■ **WORK INSTRUCTIONS**
Copy out verbatim the portion of the entries below that begins with the line containing "Click the page" and ends with the line containing "pos(444,63)", including both of those lines.

(Target pointing data)
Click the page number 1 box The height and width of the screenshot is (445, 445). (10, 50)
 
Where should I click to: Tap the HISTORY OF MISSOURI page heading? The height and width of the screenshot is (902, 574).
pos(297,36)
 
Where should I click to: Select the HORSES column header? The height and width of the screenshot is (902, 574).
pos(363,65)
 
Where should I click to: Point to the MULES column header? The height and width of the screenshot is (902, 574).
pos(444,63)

...

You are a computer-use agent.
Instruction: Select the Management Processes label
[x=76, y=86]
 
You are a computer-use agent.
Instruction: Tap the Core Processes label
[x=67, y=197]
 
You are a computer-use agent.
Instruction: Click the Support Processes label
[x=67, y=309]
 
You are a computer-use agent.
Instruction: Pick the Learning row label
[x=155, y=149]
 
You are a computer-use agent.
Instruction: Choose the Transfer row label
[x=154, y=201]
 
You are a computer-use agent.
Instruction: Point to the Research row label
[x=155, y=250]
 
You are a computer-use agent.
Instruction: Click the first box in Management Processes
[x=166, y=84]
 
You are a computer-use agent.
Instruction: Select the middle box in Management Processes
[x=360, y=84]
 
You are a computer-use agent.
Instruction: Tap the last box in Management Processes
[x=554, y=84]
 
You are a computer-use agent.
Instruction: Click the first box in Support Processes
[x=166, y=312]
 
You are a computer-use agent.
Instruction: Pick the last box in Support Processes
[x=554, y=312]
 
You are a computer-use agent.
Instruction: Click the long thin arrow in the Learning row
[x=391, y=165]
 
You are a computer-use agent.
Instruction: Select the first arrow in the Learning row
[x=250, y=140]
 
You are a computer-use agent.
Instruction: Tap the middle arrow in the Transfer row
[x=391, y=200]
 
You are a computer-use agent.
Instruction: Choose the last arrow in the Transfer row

■ **SOLUTION BELOW**
Click the page number 1 box The height and width of the screenshot is (445, 445). (10, 50)
 
Where should I click to: Tap the HISTORY OF MISSOURI page heading? The height and width of the screenshot is (902, 574).
pos(297,36)
 
Where should I click to: Select the HORSES column header? The height and width of the screenshot is (902, 574).
pos(363,65)
 
Where should I click to: Point to the MULES column header? The height and width of the screenshot is (902, 574).
pos(444,63)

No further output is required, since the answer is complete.